In a field where not all guidance travels at the same speed, CPIC “has done a really good job of providing level of evidence guidelines,” agrees Karen Weck, MD, director of molecular genetics and pharmacogenomics, professor of pathology and laboratory medicine, and professor of genetics, University of North Carolina at Chapel Hill. CPIC assigns levels of evidence for genes-drugs (for example, 1A, 1B, 2A, 2B) based on the strength of the literature. “Many places, including ours, have strongly considered doing testing for all the level 1A CPIC recommendations, because CPIC does make specific dosing or therapeutic drug recommendations. That can be very helpful for clinicians when they order pharmacogenomic testing.”

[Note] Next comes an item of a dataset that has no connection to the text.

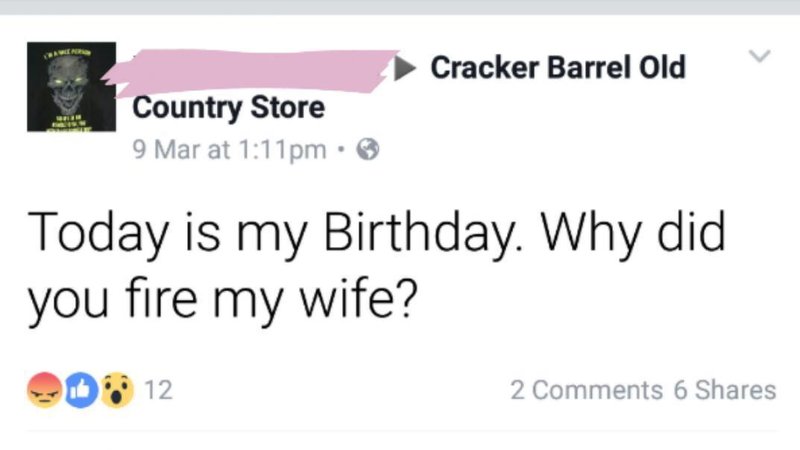Open the "6 Shares" list
800x450 pixels.
725,390
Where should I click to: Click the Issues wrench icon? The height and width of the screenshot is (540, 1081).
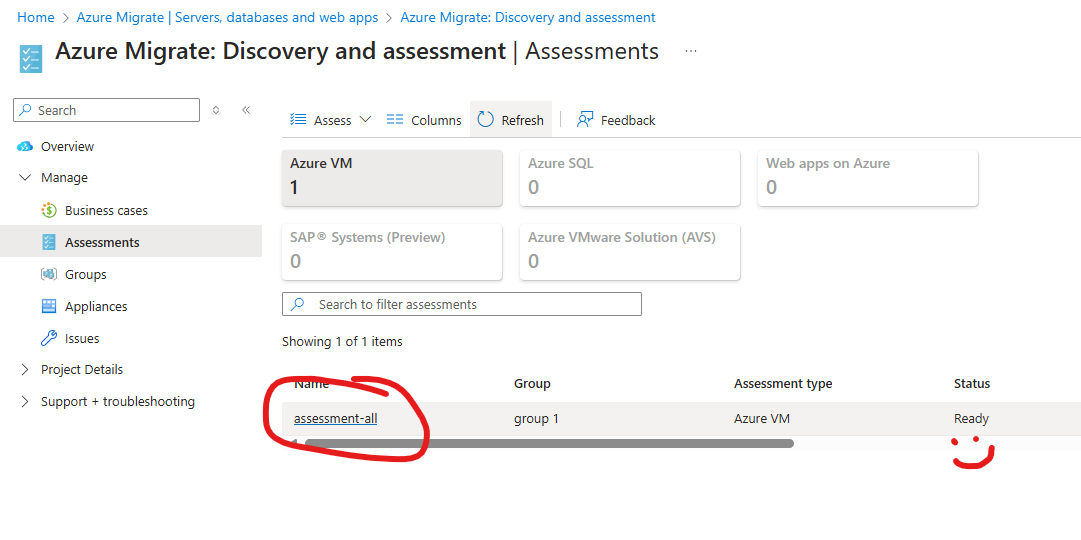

CPIC is part of the Pharmacogenomics Knowledge Base, PharmGKB (https://www.pharmgkb.org/), an interactive tool funded by the National Institutes of Health that is also an excellent general resource for all things related to pharmacogenomics, says Dr. Weck, who is also director of the molecular genetics laboratory, McLendon Clinical Laboratories, UNC Hospitals. It provides links to the CPIC recommendations, gives prescribing information and clinical annotations, and lists all variants in a particular gene and their effects. “It’s well referenced, well annotated, and often updated. And it’s very user-friendly.”

It was the opportunity to work with PharmGKB and some of its developers, including Teri Klein, PhD, that drew Dr. Scott to Stanford. “It’s probably the single largest knowledge base for pharmacogenomics in the world,” he says.

He and Dr. Klein are also working to set up a comprehensive PGx sequencing panel in the clinical laboratory at Stanford, working hand in hand with IT. The goal is to deliver panel-based results directly into the patient’s chart and use EHR functionality to provide clinical decision support. “It really takes the burden off the physician,” he says.

Another catalyst is the Food and Drug Administration, which continues to include pharmacogenomic information on some drug labels.

Despite the criticisms the agency has historically received for not updating its labels, says Dr. Moyer, “I’ve definitely seen where they’ve gone back and added pharmacogenetics to a drug label when the evidence suggests they should.” She cites one example: the addition of NUDT15 to the thiopurine labels that previously included only TPMT.